Key principle: Transaction exemptions turn on who is selling, to whom, and under what circumstances — not on the nature of the security itself.
§ 4(a)(1) — Transactions by Non-Issuers, Non-Underwriters, Non-Dealers
Exempts transactions by any person other than an issuer, underwriter, or dealer.
- Covers ordinary secondary market trading by investors (e.g., selling stock on an exchange)
- Does not cover sales by:
- Issuers: the company that issued the securities
- Underwriters: persons who purchase from an issuer with a view to distribution, or offer/sell for an issuer in connection with distribution
- Dealers: professional securities dealers (though dealers have a separate exemption under § 4(a)(3))
- An affiliate of the issuer selling into the market may be treated as an “underwriter” even if not technically one, and thus loses this exemption — must rely on Rule 144
§ 4(a)(2) — Private Placements (Transactions Not Involving a Public Offering)
Exempts “transactions by an issuer not involving any public offering.”
Ralston Purina Test
SEC v.
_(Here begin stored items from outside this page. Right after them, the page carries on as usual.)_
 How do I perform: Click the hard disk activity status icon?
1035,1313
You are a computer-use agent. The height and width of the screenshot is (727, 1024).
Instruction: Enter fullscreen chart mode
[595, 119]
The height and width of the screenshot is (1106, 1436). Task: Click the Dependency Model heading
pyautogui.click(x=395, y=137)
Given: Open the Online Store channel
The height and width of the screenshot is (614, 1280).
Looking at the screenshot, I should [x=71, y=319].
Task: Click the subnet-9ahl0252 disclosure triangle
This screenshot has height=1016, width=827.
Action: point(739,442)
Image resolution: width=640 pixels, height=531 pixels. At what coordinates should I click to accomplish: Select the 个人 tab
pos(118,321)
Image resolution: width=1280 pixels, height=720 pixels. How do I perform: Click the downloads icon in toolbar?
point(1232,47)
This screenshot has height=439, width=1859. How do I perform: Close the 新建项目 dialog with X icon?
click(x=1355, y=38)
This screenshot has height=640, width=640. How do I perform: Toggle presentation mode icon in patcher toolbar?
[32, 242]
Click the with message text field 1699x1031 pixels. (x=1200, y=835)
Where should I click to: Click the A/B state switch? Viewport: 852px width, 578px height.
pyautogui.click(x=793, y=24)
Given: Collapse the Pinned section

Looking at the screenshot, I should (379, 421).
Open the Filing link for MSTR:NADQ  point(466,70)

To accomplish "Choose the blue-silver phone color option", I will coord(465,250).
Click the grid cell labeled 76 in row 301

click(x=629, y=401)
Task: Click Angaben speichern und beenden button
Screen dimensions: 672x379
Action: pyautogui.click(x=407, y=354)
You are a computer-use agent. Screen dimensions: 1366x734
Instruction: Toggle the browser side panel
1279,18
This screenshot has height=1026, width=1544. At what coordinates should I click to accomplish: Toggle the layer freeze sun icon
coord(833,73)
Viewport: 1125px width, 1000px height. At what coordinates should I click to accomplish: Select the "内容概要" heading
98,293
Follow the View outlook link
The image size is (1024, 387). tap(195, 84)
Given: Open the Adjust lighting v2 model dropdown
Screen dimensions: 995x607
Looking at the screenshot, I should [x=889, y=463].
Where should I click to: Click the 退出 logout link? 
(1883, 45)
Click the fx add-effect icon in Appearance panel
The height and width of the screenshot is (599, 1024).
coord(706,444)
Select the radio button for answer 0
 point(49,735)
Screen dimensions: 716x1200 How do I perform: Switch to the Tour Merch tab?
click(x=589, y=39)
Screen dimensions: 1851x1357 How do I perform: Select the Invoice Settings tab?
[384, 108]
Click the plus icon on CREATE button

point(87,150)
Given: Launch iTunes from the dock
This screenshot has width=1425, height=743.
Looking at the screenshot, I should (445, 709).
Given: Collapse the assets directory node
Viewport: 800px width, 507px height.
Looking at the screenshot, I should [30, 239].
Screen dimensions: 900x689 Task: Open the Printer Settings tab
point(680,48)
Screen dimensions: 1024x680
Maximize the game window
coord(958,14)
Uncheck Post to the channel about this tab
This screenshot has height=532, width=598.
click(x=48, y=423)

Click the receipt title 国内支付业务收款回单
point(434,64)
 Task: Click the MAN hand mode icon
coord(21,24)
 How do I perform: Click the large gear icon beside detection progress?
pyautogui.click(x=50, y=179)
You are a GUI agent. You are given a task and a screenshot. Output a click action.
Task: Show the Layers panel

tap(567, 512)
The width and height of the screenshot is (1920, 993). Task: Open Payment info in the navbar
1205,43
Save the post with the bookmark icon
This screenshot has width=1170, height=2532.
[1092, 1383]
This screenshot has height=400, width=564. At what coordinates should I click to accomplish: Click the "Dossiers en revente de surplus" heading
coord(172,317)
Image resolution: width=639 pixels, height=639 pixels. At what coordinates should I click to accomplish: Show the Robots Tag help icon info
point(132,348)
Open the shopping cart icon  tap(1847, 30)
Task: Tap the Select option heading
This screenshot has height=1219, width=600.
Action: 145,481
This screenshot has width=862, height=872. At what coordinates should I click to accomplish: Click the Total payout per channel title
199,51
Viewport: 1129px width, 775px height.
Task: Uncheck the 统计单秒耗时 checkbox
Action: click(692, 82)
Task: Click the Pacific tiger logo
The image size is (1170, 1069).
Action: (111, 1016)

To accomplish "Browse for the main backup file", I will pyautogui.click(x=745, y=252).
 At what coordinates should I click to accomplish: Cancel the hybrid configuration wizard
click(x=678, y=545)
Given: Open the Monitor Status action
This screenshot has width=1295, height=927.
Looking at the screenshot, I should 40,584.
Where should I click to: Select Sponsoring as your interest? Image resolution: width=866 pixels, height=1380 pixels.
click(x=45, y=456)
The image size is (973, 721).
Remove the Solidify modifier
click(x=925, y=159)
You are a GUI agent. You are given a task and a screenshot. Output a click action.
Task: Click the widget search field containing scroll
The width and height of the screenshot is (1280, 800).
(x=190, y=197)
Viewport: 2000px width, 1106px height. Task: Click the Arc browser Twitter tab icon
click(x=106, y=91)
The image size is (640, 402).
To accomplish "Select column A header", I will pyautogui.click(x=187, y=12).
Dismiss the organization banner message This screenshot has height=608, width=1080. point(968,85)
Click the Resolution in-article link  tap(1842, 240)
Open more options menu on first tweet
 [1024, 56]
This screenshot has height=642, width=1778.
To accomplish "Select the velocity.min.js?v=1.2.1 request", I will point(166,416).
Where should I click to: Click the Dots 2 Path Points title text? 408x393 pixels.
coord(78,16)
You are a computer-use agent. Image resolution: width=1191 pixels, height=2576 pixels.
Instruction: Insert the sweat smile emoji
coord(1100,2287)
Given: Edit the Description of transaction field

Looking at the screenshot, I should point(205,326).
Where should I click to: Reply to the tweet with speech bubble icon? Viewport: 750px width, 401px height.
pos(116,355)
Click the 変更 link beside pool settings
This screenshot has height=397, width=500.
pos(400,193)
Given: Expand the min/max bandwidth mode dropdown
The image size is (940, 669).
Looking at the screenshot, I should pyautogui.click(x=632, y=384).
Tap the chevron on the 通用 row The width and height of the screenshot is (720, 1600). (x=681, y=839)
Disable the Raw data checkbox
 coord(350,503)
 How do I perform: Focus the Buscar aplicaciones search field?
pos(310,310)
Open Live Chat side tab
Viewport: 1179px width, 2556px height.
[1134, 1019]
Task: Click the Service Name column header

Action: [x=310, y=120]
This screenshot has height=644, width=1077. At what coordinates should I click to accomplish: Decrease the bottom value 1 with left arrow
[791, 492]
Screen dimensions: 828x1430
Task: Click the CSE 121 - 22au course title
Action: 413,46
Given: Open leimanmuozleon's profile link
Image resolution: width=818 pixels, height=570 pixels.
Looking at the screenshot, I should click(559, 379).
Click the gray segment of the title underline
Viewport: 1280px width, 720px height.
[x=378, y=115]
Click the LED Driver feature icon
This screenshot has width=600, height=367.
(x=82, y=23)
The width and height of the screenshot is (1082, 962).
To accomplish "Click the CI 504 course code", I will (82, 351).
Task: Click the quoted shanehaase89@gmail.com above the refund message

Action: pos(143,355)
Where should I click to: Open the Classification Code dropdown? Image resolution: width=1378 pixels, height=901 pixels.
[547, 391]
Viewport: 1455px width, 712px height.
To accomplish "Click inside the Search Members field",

Ralston Purina Co. (1953): The question is whether the offerees need the protection of registration. Persons who have access to the same kind of information that registration would disclose do not need protection. This is a facts-and-circumstances test.
Factors Courts and SEC Consider
- Number of offerees: Smaller number favors exemption (no hard cap)
- Sophistication of offerees: Must be able to fend for themselves (financial sophistication, access to information)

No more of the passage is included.